Exercise description:
Can you rewrite the listing below with every "screenshot" swapped for "screen capture", leaving everything else as it is and omitting the pictures?
┌────────
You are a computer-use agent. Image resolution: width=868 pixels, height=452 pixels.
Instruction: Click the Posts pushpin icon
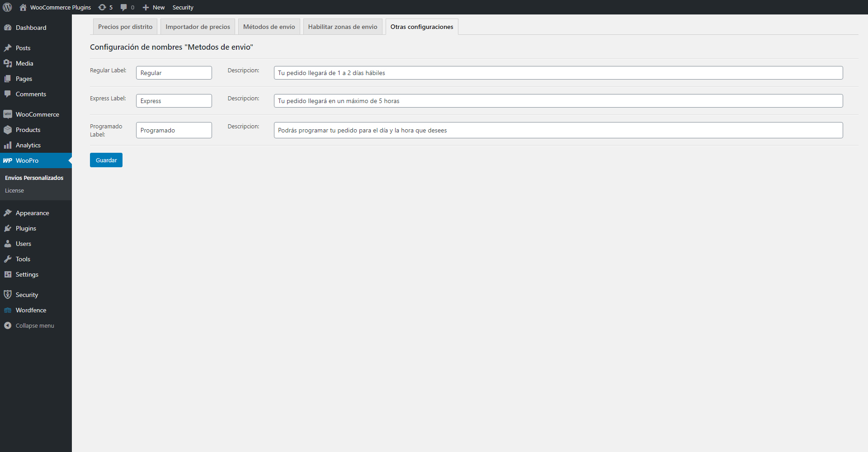coord(8,48)
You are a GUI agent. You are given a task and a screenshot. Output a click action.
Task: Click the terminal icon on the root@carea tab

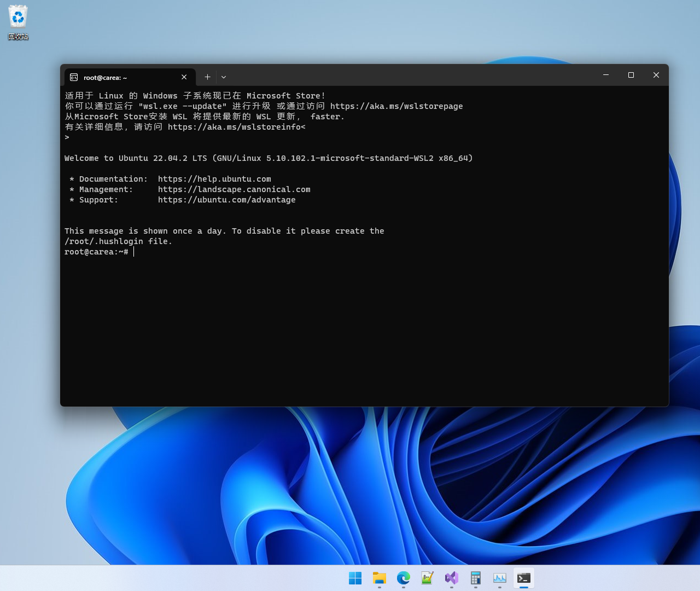[x=75, y=77]
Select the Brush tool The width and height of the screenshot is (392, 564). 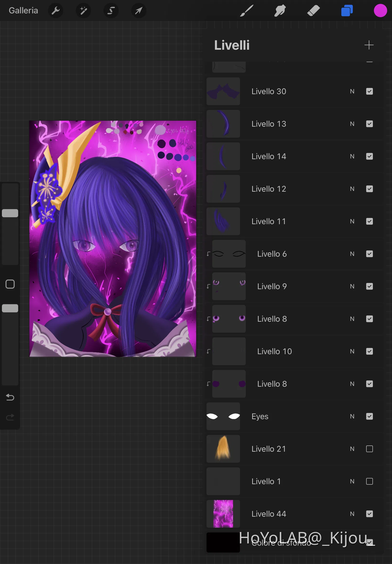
└────────
Solution:
You are a computer-use agent. Image resolution: width=868 pixels, height=452 pixels.
Instruction: Click the Posts pushpin icon
coord(8,48)
You are a GUI agent. You are given a task and a screen capture. Output a click action.
Task: Click the terminal icon on the root@carea tab

[x=75, y=77]
Select the Brush tool The width and height of the screen capture is (392, 564). 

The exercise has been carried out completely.